◆ 対象の本文 ◆
前記封緘具は、一定の長さのフイラメントの両
端に結合部分とこの結合部分を差し込む頭部をそ
れぞれ形成し、前記フイラメントに連結すべき複
数の物品を挿通した後、前記結合部分を頭部に差
し込んで、それらを離脱不能にして前記複数の物
品を連結するようにしていた。
上記した連結により、連結機構を破壊しない限
り連結状態を分離できないので、連結された相互
の物品を不当に離すことができないという効能に
着目して、商品の表示、標識等を取付け、あるい
は一対からなる物品の不測の離散、紛失防止その
他種々の目的に用いられてきている。
このような封緘具として、例えば特公昭57−
8473号公報(封緘具)や実公昭55−26306号公報
(合成樹脂製封緘具)、あるいは実公昭56−18209
号公報(合成樹脂製封緘具)、更には、実公昭57
−4617号公報(封緘具)等を通じて知られてい
る。
[考案が解決しようとする問題点] しかしこれら封緘具は、それらすべての結合部
分(フイラメントの先端部分)において係止機能
を付与させる関係上、必然的にフイラメントと比
較して極めて太く形成されている。
これを前掲した従来例のうち、実公昭57−4617
号公報に記載された考案を代表して説明すれば、
第8図に示すように、専ら手作業に頼つて、頭部
1に結合部分3を差し込んだ時に、結合部分3が
頭部1の差し込み方向に飛び出すのを防止するた
めにストツパー6が設けられている。

◆ 収集したデータ ◆
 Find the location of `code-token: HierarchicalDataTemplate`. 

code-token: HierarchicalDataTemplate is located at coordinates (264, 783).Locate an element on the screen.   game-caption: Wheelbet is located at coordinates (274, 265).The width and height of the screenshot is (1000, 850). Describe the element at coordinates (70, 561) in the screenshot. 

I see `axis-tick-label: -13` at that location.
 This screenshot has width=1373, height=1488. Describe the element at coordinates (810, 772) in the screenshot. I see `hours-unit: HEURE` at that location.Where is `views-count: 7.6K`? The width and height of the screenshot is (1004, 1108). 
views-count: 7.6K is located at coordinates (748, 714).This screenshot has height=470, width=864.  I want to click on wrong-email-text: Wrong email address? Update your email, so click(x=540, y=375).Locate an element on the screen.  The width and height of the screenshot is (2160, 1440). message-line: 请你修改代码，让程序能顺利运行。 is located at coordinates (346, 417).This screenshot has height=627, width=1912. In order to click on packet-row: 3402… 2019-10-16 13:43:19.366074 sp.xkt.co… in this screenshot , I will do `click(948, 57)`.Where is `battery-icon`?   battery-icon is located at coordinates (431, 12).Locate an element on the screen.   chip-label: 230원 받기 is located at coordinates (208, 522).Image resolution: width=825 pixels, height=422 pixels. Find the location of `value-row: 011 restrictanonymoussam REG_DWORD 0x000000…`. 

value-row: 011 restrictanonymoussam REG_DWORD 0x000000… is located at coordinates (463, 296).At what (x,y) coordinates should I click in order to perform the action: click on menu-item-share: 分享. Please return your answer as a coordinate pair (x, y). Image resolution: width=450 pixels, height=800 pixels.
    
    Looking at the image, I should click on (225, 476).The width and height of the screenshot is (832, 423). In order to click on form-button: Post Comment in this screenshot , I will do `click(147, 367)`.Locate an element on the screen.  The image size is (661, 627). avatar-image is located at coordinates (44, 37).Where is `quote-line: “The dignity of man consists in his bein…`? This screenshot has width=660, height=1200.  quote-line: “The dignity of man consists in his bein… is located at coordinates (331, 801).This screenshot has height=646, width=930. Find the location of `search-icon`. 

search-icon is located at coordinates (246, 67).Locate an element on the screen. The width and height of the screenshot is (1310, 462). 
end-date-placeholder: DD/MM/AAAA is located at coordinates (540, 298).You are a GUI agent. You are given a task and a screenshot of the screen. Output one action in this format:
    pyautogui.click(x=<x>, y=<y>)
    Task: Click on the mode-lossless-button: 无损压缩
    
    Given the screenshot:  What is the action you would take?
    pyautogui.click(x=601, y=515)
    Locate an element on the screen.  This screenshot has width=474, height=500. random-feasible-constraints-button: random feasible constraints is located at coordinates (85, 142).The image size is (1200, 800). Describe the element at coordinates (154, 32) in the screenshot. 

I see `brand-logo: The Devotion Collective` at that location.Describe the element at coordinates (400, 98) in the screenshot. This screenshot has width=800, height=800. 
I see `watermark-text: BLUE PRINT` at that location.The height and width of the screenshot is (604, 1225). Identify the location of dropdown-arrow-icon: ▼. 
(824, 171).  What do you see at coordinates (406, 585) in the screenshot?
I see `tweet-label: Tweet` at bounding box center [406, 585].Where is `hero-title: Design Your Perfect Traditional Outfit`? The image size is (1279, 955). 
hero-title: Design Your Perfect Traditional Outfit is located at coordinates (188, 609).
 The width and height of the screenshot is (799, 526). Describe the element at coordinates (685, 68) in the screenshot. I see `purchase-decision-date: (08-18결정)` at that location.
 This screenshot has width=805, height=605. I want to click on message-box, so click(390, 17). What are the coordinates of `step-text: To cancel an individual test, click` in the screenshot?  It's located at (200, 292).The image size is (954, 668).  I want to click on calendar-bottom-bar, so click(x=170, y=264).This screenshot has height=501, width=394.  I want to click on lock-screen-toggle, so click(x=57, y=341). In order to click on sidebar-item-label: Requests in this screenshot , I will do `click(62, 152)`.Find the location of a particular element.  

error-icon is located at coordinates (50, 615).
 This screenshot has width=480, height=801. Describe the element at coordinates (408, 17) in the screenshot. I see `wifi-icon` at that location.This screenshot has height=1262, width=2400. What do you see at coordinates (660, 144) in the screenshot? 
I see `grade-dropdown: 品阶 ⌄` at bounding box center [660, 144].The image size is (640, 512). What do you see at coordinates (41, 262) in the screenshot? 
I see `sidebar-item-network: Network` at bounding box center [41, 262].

◆ 解くべき問題 ◆
(a) 封緘具についての本文に照らして、次の(i)〜(iii)が本文と一致するかどうかを判断し、それぞれ「はい」か「いいえ」で答えたうえで、決め手となる本文の語句をそのまま引用してください。(i) 結合部分はフイラメントと比べて極めて太く形成されている。(ii) 連結機構を破壊しなくても連結状態を分離できる。(iii) ストツパーは、結合部分が頭部の差し込み方向に飛び出すのを防ぐために設けられている。
(b) 封緘具についての本文を、最後の文の後から書き継いでください。
行はここでは何の役割も持ちません。

◆ 各問題の結果 ◆
(a)
(i) はい：「必然的にフイラメントと比較して極めて太く形成されている」
(ii) いいえ：「連結機構を破壊しない限り連結状態を分離できない」
(iii) はい：「結合部分3が頭部1の差し込み方向に飛び出すのを防止するためにストツパー6が設けられている」

(b)
また、結合部分3は、ネツク部分3aよりも大
径に形成されているとともに、前記ストツパー6
は更に大径に形成されている。
前記結合部分3の直径は、封緘具をループ状に
した時に所定のループ引張強度に耐えなければな
らないこと、またこれら封緘具はナイロンやポリ
プロピレン等の合成樹脂で形成される関係上、あ
まり寸法が小さいと外的な力が加わつた時につぶ
れ易いこと等から、通常は、フイラメントの太さ
の3.5〜4.5倍程度の大きさになつており、従つ
て、ストツパー6の径も更に大きく形成されてい
る。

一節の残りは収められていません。